**DATASET:**
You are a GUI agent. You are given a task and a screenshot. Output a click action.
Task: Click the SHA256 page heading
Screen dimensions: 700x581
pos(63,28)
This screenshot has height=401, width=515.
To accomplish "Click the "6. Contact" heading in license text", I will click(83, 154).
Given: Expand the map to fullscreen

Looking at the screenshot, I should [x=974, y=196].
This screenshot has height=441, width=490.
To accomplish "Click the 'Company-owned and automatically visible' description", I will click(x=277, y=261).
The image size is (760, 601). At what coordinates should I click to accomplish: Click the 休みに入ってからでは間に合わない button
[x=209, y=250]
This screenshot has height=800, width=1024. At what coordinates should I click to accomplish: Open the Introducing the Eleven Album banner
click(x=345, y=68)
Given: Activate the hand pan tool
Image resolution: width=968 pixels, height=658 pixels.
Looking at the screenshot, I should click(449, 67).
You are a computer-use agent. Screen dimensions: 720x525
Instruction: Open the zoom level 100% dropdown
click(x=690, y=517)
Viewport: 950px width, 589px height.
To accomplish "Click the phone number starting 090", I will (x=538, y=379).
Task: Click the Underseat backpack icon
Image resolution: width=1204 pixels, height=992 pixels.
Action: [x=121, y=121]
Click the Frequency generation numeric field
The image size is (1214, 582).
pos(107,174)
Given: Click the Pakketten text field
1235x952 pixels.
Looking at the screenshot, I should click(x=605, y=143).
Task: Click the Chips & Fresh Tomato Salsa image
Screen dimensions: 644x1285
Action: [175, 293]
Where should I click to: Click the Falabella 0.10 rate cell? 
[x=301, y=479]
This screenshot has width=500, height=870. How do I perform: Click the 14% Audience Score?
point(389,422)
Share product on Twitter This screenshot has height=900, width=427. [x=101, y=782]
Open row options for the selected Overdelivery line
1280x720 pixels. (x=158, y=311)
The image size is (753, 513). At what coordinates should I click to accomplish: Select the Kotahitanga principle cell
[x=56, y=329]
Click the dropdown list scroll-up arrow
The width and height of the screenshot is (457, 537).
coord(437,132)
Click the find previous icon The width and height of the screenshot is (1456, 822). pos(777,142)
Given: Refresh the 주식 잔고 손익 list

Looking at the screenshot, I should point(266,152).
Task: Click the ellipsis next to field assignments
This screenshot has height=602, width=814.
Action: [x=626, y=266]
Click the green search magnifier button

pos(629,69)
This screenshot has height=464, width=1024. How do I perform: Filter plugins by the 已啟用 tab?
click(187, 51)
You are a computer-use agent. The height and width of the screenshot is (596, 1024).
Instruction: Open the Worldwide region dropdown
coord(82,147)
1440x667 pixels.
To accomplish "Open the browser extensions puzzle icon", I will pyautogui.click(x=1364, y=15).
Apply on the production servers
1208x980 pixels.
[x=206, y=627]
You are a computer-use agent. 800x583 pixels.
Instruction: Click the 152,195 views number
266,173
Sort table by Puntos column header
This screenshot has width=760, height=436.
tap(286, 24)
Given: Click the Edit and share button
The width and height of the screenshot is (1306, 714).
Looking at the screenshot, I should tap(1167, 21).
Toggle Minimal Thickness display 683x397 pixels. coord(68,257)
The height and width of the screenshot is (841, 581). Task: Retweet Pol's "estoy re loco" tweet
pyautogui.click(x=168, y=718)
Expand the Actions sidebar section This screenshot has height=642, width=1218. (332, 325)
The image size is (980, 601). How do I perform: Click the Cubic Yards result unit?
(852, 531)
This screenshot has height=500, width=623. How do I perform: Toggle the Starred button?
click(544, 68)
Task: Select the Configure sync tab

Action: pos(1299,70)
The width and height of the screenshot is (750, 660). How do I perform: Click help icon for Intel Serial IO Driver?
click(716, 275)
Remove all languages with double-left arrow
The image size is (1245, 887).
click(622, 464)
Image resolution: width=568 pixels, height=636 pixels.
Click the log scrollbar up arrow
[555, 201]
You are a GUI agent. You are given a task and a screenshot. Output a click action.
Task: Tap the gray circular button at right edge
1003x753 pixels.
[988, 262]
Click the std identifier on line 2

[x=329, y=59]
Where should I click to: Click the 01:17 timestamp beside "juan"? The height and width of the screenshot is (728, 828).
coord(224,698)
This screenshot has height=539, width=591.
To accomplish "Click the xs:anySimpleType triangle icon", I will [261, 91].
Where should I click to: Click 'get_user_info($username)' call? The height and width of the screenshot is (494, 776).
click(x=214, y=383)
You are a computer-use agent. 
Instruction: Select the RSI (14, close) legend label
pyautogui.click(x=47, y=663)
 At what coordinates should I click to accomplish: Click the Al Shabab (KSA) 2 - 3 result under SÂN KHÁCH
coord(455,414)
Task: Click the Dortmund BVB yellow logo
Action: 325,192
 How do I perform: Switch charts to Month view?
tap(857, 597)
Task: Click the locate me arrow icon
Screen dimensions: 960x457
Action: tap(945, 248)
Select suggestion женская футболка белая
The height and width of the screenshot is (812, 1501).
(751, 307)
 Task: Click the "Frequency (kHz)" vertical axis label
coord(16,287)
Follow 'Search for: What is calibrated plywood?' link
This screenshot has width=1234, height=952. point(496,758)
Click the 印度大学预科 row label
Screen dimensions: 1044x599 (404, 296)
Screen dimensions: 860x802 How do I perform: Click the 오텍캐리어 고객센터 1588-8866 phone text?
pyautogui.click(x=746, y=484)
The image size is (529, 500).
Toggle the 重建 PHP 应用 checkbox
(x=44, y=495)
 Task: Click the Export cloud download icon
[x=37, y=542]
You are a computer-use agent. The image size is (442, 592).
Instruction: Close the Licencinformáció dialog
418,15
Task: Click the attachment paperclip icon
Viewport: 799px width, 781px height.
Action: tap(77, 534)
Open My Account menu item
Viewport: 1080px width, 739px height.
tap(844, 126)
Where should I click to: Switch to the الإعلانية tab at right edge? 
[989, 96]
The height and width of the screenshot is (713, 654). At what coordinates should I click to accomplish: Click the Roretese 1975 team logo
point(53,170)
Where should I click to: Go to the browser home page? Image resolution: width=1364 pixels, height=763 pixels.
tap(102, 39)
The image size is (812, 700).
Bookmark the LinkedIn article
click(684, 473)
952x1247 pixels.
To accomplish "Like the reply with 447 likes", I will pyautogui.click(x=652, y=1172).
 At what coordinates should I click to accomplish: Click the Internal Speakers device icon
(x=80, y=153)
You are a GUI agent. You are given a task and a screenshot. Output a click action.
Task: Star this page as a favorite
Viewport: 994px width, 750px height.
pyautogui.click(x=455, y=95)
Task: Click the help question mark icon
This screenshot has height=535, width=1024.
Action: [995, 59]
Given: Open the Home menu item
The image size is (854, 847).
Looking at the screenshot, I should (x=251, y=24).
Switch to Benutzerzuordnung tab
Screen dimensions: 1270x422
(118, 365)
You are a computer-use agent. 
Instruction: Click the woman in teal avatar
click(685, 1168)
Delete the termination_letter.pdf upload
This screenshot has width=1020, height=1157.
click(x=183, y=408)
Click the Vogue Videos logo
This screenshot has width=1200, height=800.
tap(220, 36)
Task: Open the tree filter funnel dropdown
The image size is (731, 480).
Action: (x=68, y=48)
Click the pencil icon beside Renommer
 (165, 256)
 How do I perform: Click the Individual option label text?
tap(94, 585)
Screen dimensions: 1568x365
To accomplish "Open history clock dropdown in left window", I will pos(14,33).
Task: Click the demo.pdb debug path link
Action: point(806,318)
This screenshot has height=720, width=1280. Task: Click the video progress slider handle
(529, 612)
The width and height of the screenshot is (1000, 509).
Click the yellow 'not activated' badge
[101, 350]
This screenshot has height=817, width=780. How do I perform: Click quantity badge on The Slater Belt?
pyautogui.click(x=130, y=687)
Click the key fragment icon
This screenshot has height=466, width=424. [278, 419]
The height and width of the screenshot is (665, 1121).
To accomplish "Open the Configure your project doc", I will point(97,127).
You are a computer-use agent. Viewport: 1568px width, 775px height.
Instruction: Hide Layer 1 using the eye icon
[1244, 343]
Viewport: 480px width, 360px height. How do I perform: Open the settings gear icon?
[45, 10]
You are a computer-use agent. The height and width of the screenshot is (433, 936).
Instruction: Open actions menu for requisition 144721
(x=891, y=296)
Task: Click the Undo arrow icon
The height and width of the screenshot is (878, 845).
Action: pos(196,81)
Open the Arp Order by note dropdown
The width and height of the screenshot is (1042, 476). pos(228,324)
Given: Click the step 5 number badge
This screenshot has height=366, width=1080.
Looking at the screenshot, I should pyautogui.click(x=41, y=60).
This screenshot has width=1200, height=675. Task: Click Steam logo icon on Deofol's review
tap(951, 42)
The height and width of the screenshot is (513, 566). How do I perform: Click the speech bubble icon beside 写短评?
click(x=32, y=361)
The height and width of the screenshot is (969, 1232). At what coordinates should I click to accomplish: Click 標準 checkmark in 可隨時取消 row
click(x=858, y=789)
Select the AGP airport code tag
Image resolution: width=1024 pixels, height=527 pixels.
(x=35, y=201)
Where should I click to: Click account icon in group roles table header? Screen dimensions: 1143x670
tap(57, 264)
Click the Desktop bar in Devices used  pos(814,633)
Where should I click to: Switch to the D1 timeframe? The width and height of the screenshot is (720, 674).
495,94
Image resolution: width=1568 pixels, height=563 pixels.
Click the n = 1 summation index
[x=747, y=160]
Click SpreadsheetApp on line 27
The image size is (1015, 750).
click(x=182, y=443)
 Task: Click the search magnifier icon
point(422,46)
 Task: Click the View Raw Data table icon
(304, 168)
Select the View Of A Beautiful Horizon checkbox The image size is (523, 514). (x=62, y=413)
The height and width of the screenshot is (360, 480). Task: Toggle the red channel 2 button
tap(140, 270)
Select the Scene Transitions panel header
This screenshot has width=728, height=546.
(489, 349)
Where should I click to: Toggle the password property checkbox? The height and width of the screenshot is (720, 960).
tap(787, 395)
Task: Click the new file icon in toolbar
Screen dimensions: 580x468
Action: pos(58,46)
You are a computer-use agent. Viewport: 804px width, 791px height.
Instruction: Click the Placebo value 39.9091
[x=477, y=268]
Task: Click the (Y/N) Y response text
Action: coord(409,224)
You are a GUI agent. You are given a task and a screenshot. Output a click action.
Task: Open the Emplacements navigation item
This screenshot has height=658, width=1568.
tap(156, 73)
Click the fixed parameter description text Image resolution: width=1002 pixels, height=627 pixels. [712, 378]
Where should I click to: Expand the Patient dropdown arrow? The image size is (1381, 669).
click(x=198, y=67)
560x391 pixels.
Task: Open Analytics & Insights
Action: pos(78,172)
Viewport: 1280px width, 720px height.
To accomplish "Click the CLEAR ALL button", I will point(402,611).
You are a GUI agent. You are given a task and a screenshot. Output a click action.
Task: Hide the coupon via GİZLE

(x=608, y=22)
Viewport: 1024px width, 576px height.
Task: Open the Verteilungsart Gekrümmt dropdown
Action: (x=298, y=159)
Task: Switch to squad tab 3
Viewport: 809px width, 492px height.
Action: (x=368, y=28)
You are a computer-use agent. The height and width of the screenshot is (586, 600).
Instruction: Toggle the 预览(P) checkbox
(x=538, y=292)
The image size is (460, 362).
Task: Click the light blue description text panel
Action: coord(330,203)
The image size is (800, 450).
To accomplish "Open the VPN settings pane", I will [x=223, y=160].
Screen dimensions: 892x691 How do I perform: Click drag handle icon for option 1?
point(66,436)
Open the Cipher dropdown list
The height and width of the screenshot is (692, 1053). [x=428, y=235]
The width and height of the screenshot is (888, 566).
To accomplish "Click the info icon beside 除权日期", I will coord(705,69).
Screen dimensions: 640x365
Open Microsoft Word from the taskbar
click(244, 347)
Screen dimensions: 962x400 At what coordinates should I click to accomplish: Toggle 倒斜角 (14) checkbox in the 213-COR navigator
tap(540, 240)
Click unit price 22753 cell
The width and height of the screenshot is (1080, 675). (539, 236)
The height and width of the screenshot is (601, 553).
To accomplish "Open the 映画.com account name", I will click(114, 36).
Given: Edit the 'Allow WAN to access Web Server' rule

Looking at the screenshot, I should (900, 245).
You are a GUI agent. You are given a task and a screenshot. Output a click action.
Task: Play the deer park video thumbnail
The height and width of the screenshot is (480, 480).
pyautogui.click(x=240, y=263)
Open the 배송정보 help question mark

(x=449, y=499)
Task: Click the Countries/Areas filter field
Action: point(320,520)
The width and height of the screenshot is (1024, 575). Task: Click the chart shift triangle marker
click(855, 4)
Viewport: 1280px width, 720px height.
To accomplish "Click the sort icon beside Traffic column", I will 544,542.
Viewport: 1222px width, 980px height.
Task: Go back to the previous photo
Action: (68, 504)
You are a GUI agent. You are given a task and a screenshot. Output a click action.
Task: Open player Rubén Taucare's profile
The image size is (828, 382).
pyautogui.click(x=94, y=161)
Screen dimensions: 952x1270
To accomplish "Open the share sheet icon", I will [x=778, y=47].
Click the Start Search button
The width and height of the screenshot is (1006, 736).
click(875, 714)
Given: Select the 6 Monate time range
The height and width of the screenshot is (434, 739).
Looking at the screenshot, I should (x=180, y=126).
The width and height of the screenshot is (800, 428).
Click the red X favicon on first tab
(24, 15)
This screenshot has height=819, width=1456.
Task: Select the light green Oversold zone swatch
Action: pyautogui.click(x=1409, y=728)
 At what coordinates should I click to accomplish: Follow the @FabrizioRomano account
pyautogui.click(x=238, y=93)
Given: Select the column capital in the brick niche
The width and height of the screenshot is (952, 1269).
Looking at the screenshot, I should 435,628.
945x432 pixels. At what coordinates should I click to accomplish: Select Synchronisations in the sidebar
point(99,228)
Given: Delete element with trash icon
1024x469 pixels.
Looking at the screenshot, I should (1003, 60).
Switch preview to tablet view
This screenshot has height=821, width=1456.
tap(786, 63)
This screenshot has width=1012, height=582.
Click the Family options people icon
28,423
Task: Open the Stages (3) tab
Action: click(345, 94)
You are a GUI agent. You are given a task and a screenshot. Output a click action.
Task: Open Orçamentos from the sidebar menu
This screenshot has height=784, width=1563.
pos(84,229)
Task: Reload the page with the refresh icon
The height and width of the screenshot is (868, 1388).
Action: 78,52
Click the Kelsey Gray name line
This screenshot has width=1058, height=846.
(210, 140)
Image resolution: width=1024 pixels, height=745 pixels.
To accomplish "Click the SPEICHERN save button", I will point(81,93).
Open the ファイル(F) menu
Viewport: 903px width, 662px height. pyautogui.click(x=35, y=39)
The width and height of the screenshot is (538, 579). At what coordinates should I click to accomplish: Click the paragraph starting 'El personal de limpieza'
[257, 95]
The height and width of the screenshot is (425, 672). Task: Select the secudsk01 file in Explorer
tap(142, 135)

**WHAT NEEDS TO BE DONE:** Pick out and copy the lines of the entries that hold the string "heading".

**THE ANSWER:**
Task: Click the SHA256 page heading
To accomplish "Click the "6. Contact" heading in license text", I will click(83, 154).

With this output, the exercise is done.